The film is only 20 minutes long, but presents poverty, inequality, violence and bereavement, and Adeline Wairimu, who plays Zawadi, conveys palpable feelings of being trapped and without hope – until she meets Grace (played by Hellen Njoki), who shows her new possibilities. To know that these subjects are all part of the life experience of the young women responsible for Zawadi only serves to make the story more powerful still. Their film premiered at the Kenya National Theatre in Nairobi and has since travelled to Sweden for a showing at the Kenyan Embassy, bringing their real-life experiences to a European audience. Sharing their story is an incredibly important part of the process for Mercy Owegi, the Director of Zawadi, who is “a firm believer in advocating for human rights”. Her drive to support women and girls has inspired her to continue as a filmmaker, “I have seen that storytelling is an empowering voice.”

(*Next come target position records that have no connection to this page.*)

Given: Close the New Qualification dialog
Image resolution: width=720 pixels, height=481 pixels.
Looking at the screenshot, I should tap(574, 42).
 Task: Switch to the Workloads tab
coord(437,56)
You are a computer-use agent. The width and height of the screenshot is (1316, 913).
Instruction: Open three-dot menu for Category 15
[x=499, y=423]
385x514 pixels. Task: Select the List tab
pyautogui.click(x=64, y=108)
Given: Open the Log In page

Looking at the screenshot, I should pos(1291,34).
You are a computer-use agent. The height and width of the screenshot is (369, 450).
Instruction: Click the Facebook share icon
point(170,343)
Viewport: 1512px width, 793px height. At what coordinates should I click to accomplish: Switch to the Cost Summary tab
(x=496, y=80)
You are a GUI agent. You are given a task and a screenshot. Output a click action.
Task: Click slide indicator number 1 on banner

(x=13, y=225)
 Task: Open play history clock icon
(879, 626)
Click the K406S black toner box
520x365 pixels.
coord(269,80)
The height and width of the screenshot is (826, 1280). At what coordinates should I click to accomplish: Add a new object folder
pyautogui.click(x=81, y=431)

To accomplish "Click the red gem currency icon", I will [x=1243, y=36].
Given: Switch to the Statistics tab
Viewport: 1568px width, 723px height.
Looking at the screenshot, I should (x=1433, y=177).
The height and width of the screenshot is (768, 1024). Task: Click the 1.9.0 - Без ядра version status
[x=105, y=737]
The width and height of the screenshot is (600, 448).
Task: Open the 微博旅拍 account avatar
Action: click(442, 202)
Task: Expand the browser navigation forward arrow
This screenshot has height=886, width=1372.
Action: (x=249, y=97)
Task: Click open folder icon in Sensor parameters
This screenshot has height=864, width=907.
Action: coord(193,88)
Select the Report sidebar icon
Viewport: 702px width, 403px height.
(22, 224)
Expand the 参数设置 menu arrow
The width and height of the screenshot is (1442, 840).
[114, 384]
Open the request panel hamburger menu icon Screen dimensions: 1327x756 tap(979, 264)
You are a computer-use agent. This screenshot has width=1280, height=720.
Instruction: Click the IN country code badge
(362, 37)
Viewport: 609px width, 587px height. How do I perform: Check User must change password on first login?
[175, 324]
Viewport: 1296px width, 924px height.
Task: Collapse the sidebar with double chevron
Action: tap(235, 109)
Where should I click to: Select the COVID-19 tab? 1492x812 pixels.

But why Zawadi? The word literally means ‘gift’ – the gift of hope from Grace to Zawadi and the gift of truth from the writers to the viewers. She is the embodiment of many women’s fear and sadness, but ultimately is also the hope, potential, strength and creativity of the future.
Canon’s Miraisha programme harnesses the power of visual storytelling to equip young people with the skills, tools and platforms they need to share their stories with the world and create new opportunities both for themselves and others.